§ **GIVEN TEXT**
Segment Open
Consensus rules in variant detection from next-generation sequencing data - PubMed (original) (raw)

Consensus rules in variant detection from next-generation sequencing data

Peilin Jia et al. PLoS One. 2012.

Abstract

A critical step in detecting variants from next-generation sequencing data is post hoc filtering of putative variants called or predicted by computational tools. Here, we highlight four critical parameters that could enhance the accuracy of called single nucleotide variants and insertions/deletions: quality and deepness, refinement and improvement of initial mapping, allele/strand balance, and examination of spurious genes. Use of these sequence features appropriately in variant filtering could greatly improve validation rates, thereby saving time and costs in next-generation sequencing projects.

PubMed Disclaimer

Conflict of interest statement

Competing Interests: The authors have declared that no competing interests exist.

Figures

Figure 1. Pipelines for calling SNVs and indels.

SNVs and indels are called by three options based on SAMtools (pileup or mpileup) and GATK recalibration. Accordingly, three tiers of SNVs and indels are used for comparison. SNVs: single nucleotide variants. Indels: insertions and deletions.

Figure 2. Distribution of accuracy versus recall by different combinations of quality score (QUAL) and read depth (DP) values in two sets (tiers 1 and 2) of SNVs and indels.

(a) Tier One SNVs. (b) Tier Two SNVs. (c) Tier One Indels. (d) Tier Two Indels. For each variant set (panel), each node represents a combination of cutoff values for QUAL and DP. Specifically, the QUAL cutoff was selected by an integer value in the range of 15 to 35 with an increment of 1 each time, and the DP cutoff by an integer value in the range of 3 to 15 with an increment of 1 each time. Then, we evaluated the accuracy, recall, and F score (see text) for each cutoff combination. Note that many nodes are overlapped on the panel and shown by jitter (i.e., points at the same locations are slightly shifted for visibility). The combination of values that could generate the highest F score was selected (shown in red points).

Figure 3. Distribution of read depth (DP) versus SNV quality score (QUAL) for the SNVs or indels selected for validation.

(a) Tier One SNVs (159 SNVs), (b) Tier Two SNVs (145 SNVs), (c) Tier One Indels (22 indels), and (d) Tier Two Indels (19 indels). Variants in blue denote successful validation, and variants in red denote failure in validation. In each panel, the vertical dash line indicates the cutoff value for QUAL, and the horizontal dash line indicates cutoff value for DP (see Point 2 in the main text and Table 1).

Figure 4. Allele and strand bias for SNVs.

This figure shows read distribution of called variants to reference or alternative (i.e., non-reference) alleles in forward or reverse strand. (a) Tier One SNVs passed validation. (b) Tier One SNVs failed in validation. (c) Tier Two SNVs passed validation. (d) Tier Two SNVs failed in validation. Red: reference base forward; pink: reference base reverse; blue: alternative base forward; and cyan: alternative base reverse. The arrows under the x-axis indicate the variants lacked supporting reads for one or more of the four allele/strand cases.
Segment Closed
§ **CHECK YOUR UNDERSTANDING**
[A] Copy the passage from the variant detection page word for word, starting at "Figure 4. Allele" and ending at "four allele/strand cases.".
[B] According to the variant detection page, how many Tier One SNVs were selected for validation?

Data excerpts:
Segment Open
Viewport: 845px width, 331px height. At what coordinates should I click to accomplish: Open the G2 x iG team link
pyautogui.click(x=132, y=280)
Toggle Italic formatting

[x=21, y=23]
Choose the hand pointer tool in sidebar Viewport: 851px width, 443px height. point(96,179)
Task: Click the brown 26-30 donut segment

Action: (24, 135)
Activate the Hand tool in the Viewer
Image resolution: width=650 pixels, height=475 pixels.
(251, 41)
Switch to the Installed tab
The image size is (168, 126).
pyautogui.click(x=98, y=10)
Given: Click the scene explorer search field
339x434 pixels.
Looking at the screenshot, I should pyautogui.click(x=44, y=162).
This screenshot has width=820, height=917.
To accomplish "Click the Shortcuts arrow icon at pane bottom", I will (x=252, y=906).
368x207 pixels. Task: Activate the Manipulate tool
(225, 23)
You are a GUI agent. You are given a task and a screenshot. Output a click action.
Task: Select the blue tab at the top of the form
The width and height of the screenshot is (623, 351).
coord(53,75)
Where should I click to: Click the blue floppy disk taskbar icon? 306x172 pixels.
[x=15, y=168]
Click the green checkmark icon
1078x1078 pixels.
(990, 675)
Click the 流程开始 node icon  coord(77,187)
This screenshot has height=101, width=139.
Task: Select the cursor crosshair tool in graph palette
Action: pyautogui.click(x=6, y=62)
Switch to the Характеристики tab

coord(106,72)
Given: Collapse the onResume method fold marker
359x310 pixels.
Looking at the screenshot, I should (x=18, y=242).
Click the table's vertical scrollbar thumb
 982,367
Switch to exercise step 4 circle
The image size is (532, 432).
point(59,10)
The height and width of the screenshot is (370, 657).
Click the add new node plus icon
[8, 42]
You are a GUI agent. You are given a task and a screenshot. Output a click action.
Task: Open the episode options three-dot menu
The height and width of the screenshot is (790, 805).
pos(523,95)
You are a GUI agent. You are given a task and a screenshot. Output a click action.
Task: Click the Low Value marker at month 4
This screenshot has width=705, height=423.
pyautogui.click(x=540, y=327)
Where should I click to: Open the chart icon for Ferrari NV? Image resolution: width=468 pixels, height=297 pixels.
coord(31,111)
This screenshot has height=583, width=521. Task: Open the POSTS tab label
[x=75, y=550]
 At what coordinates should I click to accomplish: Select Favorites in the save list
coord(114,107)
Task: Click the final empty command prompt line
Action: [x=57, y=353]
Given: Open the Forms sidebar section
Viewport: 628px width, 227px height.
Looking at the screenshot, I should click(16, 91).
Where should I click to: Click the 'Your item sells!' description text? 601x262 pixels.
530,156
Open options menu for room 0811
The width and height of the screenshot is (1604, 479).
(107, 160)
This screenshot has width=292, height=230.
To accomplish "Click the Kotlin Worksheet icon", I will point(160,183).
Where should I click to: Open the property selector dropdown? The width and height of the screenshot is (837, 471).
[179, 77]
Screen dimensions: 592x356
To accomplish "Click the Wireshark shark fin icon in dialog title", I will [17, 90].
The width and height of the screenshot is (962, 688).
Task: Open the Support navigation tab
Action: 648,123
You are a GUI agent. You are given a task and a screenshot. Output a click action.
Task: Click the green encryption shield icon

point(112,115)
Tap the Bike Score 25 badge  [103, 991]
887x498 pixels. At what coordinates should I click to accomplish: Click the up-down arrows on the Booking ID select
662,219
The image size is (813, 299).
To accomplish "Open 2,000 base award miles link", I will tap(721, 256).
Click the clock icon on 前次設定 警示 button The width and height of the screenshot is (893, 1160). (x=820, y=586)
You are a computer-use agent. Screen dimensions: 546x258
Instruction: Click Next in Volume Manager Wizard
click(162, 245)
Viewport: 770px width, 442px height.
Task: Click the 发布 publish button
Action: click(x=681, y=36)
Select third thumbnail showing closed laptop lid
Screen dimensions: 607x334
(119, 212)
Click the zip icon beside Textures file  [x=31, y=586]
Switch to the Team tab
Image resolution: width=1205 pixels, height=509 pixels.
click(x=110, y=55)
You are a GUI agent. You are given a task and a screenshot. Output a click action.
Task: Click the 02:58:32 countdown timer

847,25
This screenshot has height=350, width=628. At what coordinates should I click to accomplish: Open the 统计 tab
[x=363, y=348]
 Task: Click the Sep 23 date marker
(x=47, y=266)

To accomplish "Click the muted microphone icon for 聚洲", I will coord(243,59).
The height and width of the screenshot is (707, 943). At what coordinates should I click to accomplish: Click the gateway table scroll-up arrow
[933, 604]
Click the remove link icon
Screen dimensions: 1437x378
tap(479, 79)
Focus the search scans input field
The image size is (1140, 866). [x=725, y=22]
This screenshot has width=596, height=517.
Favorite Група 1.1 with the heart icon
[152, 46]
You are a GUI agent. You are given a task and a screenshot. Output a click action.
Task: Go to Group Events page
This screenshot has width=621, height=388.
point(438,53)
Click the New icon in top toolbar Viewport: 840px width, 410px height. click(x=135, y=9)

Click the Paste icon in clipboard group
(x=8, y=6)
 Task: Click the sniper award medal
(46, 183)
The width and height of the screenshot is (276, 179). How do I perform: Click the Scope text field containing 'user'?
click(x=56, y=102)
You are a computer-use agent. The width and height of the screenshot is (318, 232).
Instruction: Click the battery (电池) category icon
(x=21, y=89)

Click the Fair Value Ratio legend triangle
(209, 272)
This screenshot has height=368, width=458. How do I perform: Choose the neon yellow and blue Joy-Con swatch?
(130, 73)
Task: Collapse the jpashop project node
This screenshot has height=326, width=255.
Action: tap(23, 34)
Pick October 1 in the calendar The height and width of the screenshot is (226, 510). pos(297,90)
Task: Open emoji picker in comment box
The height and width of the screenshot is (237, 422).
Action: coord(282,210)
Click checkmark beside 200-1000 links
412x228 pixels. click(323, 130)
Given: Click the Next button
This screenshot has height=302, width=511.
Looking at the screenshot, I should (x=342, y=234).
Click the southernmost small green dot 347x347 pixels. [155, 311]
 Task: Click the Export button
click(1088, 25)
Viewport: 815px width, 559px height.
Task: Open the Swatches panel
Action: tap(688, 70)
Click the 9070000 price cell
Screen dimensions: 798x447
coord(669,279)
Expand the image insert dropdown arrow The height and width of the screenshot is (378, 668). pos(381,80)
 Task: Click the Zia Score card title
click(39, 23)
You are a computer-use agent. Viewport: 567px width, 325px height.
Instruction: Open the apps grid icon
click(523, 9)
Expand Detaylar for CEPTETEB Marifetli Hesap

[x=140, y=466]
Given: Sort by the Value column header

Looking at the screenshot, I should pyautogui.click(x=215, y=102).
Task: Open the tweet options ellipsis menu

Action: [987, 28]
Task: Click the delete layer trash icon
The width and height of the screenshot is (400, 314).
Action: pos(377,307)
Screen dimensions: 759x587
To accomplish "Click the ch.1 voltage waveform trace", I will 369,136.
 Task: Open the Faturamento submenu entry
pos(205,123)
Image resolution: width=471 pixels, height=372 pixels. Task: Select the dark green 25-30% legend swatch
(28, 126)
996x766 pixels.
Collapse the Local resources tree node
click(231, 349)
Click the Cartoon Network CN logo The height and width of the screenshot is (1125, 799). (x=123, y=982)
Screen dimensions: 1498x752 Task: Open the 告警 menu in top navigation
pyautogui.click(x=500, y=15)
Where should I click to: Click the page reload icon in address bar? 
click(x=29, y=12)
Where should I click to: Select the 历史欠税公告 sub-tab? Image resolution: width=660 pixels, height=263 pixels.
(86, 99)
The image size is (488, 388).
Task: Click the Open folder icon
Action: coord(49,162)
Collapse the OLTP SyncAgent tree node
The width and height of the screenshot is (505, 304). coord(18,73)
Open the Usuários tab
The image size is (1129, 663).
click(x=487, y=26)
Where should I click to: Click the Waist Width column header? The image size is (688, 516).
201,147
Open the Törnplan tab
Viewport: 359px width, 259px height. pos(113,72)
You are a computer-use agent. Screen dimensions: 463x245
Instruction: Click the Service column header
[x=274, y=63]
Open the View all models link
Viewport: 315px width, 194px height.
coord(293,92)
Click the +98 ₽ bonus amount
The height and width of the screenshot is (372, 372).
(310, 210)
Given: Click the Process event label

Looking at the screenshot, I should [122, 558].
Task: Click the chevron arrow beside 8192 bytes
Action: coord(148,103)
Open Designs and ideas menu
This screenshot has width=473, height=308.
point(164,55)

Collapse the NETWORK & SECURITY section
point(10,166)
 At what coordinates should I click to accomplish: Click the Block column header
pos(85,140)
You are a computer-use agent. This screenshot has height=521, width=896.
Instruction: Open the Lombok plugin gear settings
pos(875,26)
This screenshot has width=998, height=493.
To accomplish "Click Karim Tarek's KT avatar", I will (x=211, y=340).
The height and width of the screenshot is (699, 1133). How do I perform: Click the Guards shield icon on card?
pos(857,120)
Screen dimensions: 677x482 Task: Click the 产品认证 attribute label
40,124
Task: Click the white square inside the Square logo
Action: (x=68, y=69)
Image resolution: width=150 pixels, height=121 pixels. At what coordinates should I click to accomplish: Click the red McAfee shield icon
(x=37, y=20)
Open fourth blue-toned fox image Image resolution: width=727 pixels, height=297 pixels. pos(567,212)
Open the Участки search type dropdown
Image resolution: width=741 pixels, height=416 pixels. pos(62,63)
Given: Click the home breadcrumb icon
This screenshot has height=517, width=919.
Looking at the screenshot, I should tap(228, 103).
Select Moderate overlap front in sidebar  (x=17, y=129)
Segment Closed
§ **EXERCISE RESULTS**
[A]
Figure 4. Allele and strand bias for SNVs.

This figure shows read distribution of called variants to reference or alternative (i.e., non-reference) alleles in forward or reverse strand. (a) Tier One SNVs passed validation. (b) Tier One SNVs failed in validation. (c) Tier Two SNVs passed validation. (d) Tier Two SNVs failed in validation. Red: reference base forward; pink: reference base reverse; blue: alternative base forward; and cyan: alternative base reverse. The arrows under the x-axis indicate the variants lacked supporting reads for one or more of the four allele/strand cases.

[B] 159 SNVs.